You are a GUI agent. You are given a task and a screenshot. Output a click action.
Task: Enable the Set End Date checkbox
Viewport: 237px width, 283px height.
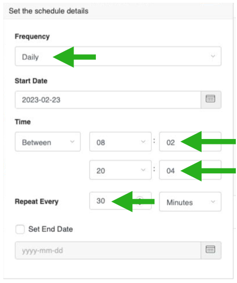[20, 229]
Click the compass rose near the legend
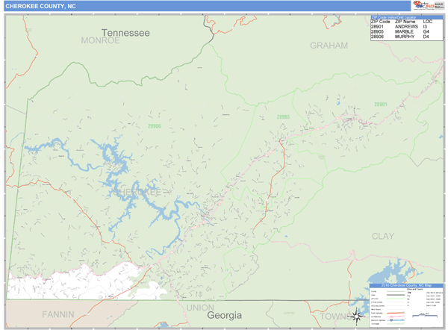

------------------------------------------------------------

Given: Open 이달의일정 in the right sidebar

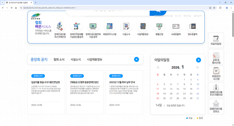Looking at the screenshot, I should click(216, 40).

------------------------------------------------------------

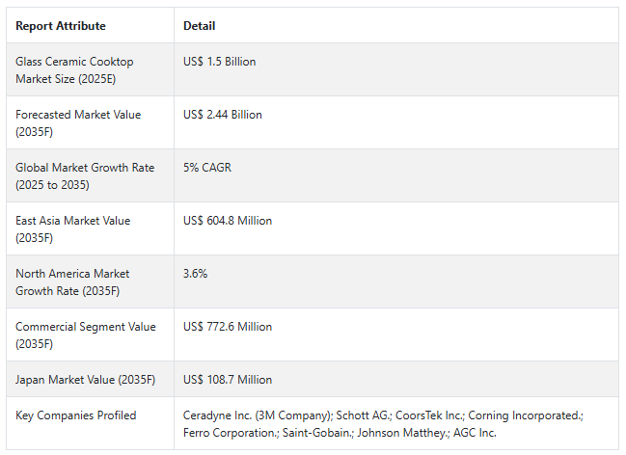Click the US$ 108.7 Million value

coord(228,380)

------------------------------------------------------------

## WORK REQUIRED
Reproduce the material verbatim from the line containing "You are a GUI" through the line containing "Click the compass rose near the legend", inclusive, and omit the pictures.

## RIGHT ANSWER
You are a GUI agent. You are given a task and a screenshot. Output a click action.
Task: Enable the Set End Date checkbox
Viewport: 237px width, 283px height.
[20, 229]
Click the compass rose near the legend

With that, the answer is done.